L’éthanol, l’ingrédient déodorant un peu bourrin !

L’éthanol possède de multiples casquettes d’un point de vue cosmétique. Solvant « green »,1 « éco-friendly », il coche la case « environnemental » et « éthique » (du moins dans le domaine cosmétique). Dans le domaine médical, il désinfecte la peau. Dans le domaine cosmétique, il permet de faire peau nette, en ce qui concerne un microbiome gênant, d’un point de vue olfactif. Place nette… trop nette, nous dirons celles et ceux qui ne considèrent pas l’hygiénisme comme la panacée. Cet éthanol, qui entre dans la composition d’un très grand nombre de déodorants du commerce, mérite que l’on se pose un instant. On s’arrête. On s’interroge.
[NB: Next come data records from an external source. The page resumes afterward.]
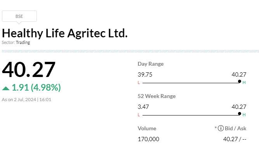Click the Healthy Life Agritec Ltd. heading
Viewport: 259px width, 168px height.
(x=65, y=33)
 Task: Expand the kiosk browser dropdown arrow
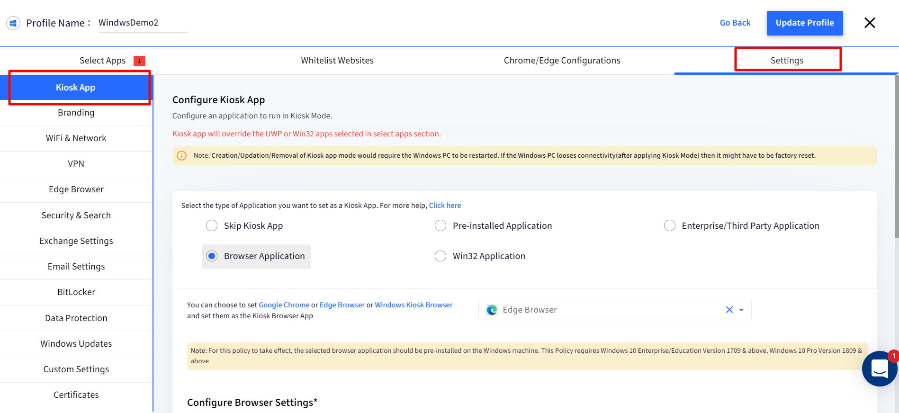tap(741, 310)
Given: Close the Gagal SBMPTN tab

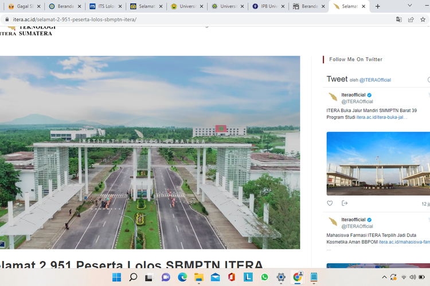Looking at the screenshot, I should (39, 6).
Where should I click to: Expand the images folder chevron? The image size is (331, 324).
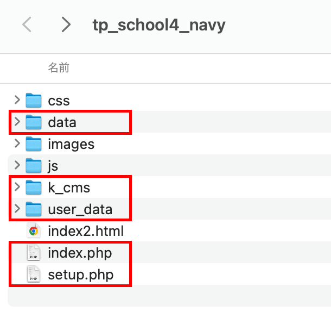(17, 144)
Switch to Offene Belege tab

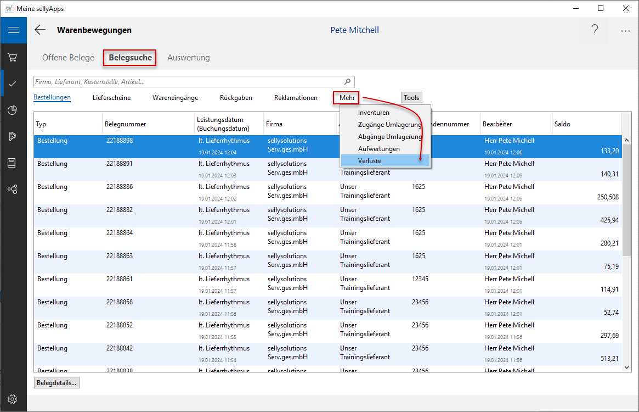[x=68, y=58]
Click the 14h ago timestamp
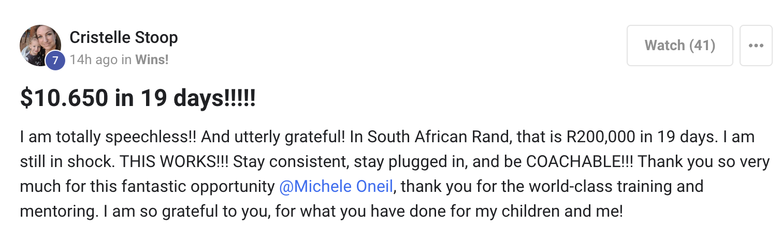This screenshot has height=241, width=781. pos(93,60)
L’éthanol est-il en fin de vie ? Est-il trop brutal ? Vaut-il mieux lui préférer des ingrédients plus doux, plus intelligents ? A voir !

Sentir ou ne pas sentir, telle est la question !

Pour des philosophes de l’Antiquité, comme pour des médecins du XIXe siècle, le meilleur parfum au monde est… l’absence de parfum… De ce fait toute personne, dont les odeurs corporelles sont jugées fortes et qui, pour les masquer, use de parfum musqué ou d’eau de Cologne ou de toute autre solution parfumée, est jugée sévèrement par ces personnes intransigeantes de la police des odeurs.2 Soyons claires, depuis toujours il existe un dilemme entre les pro et les anti-déodorant !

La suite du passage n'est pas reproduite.